A clean cache line is in "Exclusive" state on a remote node and it goes through silent eviction. Obviously Home node directory of this line is not updated.

What happens when home node tries to read it from the remote node?

Assuming the home node sends requests both to local and remote DRAMs, which latency will be reported for this scenario? Is it likely that the latency will be counted as from the remote DRAM, even though the response arrived eventually from the local one?

Thanks, Alla

McCalpinJohn · ‎07-20-2022

I think you mean "SKX" processor -- "SKL" processors are single-socket only.

The detailed sequence of events will depend on the timing of the requests and the load on the system.

When the remote node makes the initial request for the line, the home node provides the line, marks the directory bit as "possibly dirty", and re-writes the line to DRAM.

When a local core requests the same line, the CHA will miss in the L3 and Snoop Filter and will send the request to the local IMC. If the UPI interfaces are lightly loaded, the snoop will be sent to the other chip in parallel. If the UPI interfaces are heavily loaded, the snoop will be deferred until the data returns from local memory.

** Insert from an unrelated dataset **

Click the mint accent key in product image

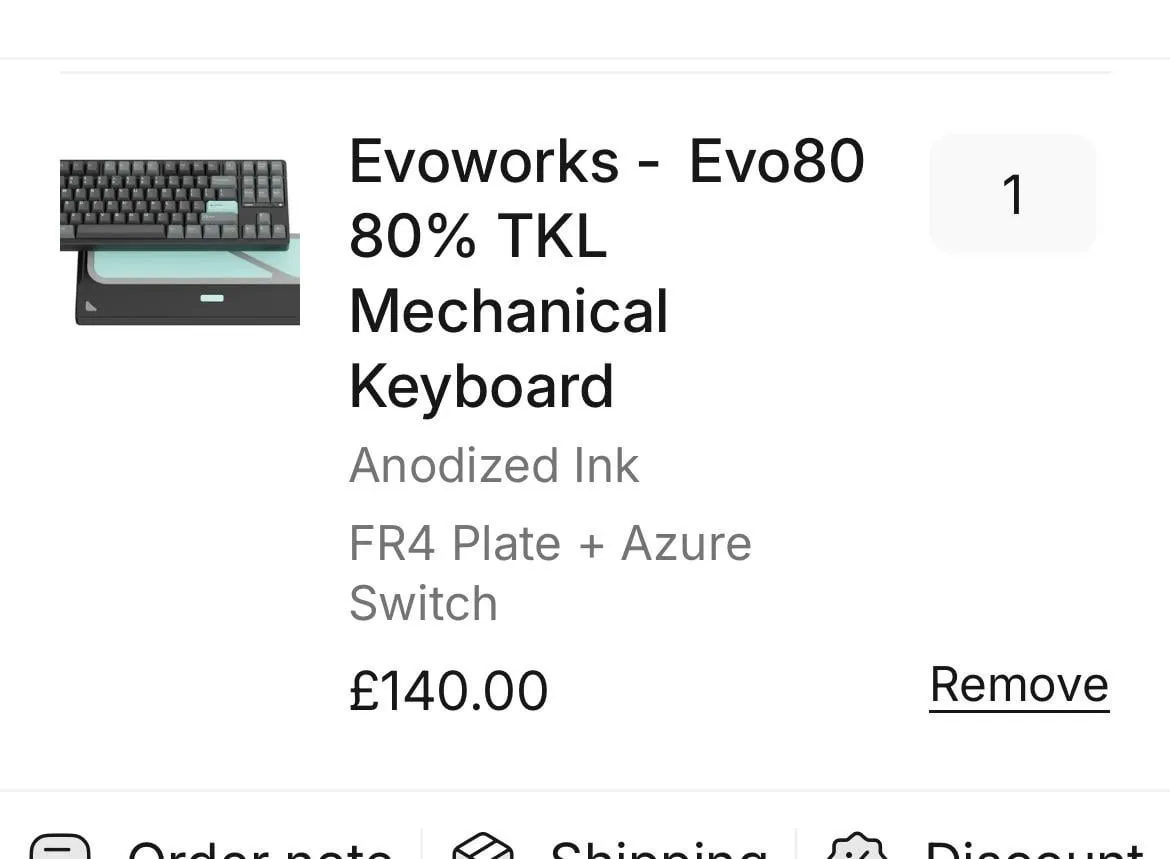point(222,207)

Once the line is returned from local memory, the CHA will see that the "possibly dirty" bit is set, making the snoop required. If the snoop has already been sent, it just waits for the snoop response, otherwise, it sends the (deferred) snoop.

For a cache line that has been silently evicted, the snoop response will report a cache miss, so the data from memory is valid and the CHA can forward the data from memory to the requesting local core. The CHA will then create a Snoop Filter entry indicating E state at the requesting core.
If the cache line has not been evicted it will still be in E state in the remote cache. Most systems will downgrade the remote copy from E to S and provide the data (from memory) in S state to the local requesting core. The IMC will clear the "possible dirty" bit in the directory and re-write the cache line to DRAM.
If the cache line was modified and is still in the remote cache, then the snoop response will indicate a dirty hit. There are several different possible flows here (note that these flows might be chosen dynamically by the hardware based on history and utilization information):

Force the dirty data to be written back from the remote node to the home node DRAM, downgrading the line to S or I state. (This will automatically include clearing the "possibly dirty" memory directory bit as part of the write to DRAM.) Then the line can be forwarded to the local requestor.
(AMD processors) Downgrade the line to "O" (Owned) state in the remote cache and forward a copy to the requestor. Memory is not updated. Because memory is not updated, lines in "O" state cannot be silently dropped (they must be written back to memory upon eviction) and if a line is in "O" state in a cache, that cache must respond with the data on any snoop requests.
Invalidate the dirty copy in the remote node and return the dirty data in M state to the requesting core. This avoids unnecessary updates to memory in the case of cache lines that are moved around a lot. This is often referred to as "migratory" behavior.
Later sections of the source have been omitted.